====== Material provided ======

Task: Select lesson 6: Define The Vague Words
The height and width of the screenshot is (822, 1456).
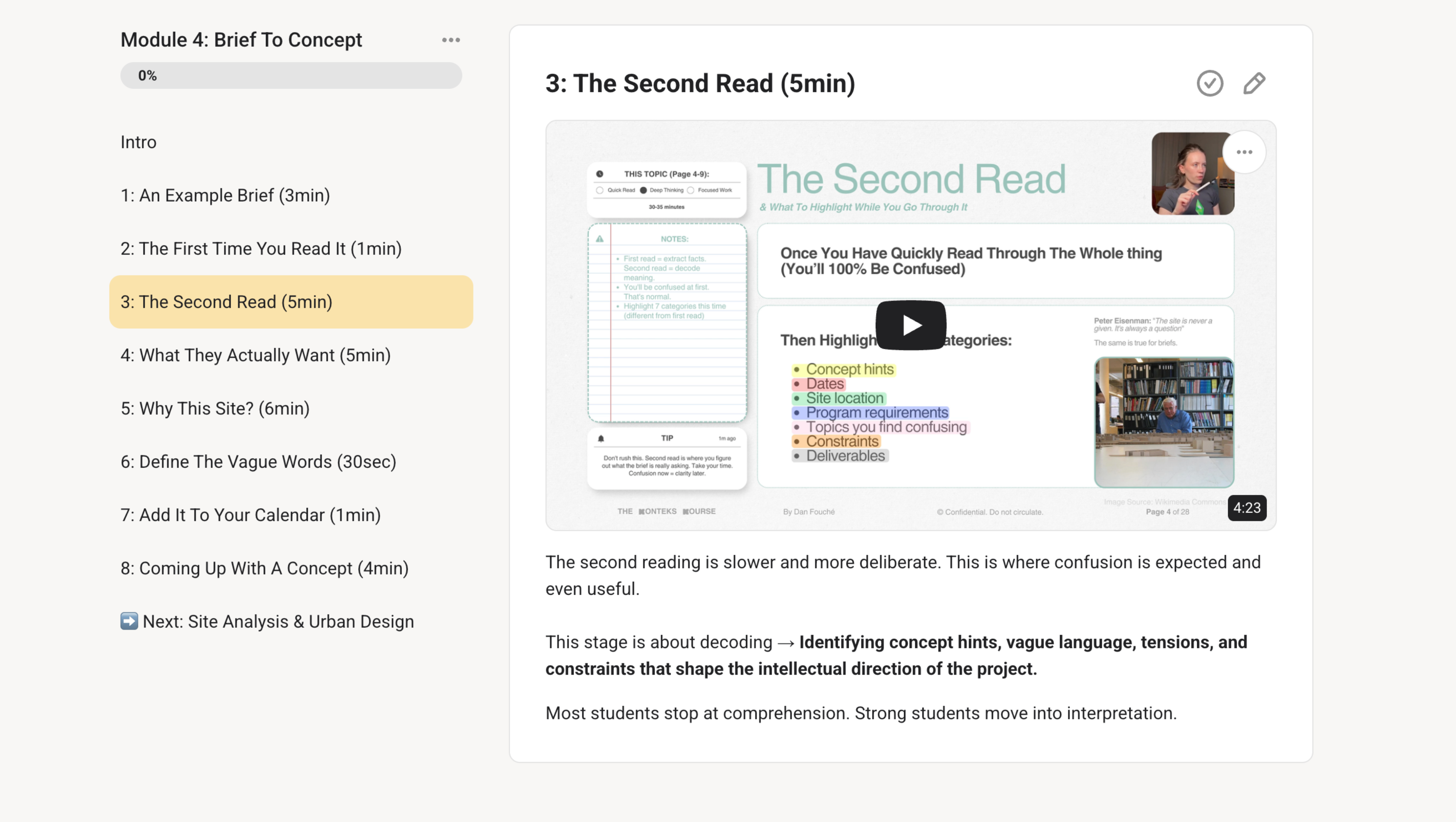Action: tap(258, 462)
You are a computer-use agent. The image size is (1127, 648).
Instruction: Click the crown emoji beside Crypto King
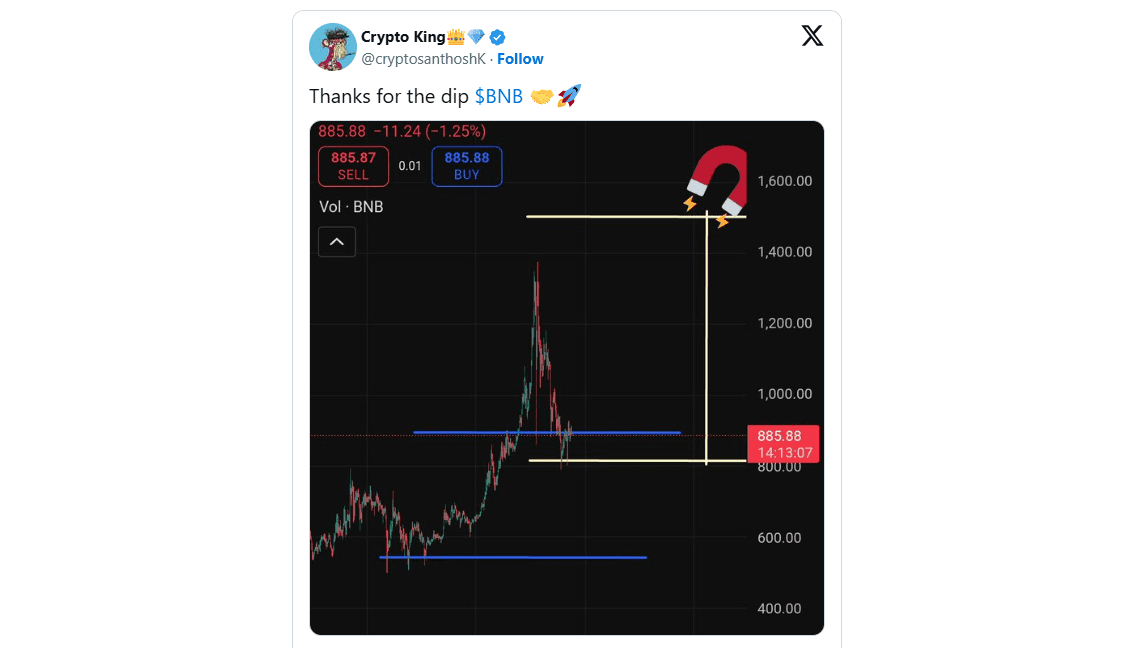[x=456, y=38]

======

## Work to be completed
Copy every line of these records word for word, leaving out the pictures.

## Solution for this problem
Task: Select lesson 6: Define The Vague Words
The height and width of the screenshot is (822, 1456).
Action: tap(258, 462)
You are a computer-use agent. The image size is (1127, 648).
Instruction: Click the crown emoji beside Crypto King
[x=456, y=38]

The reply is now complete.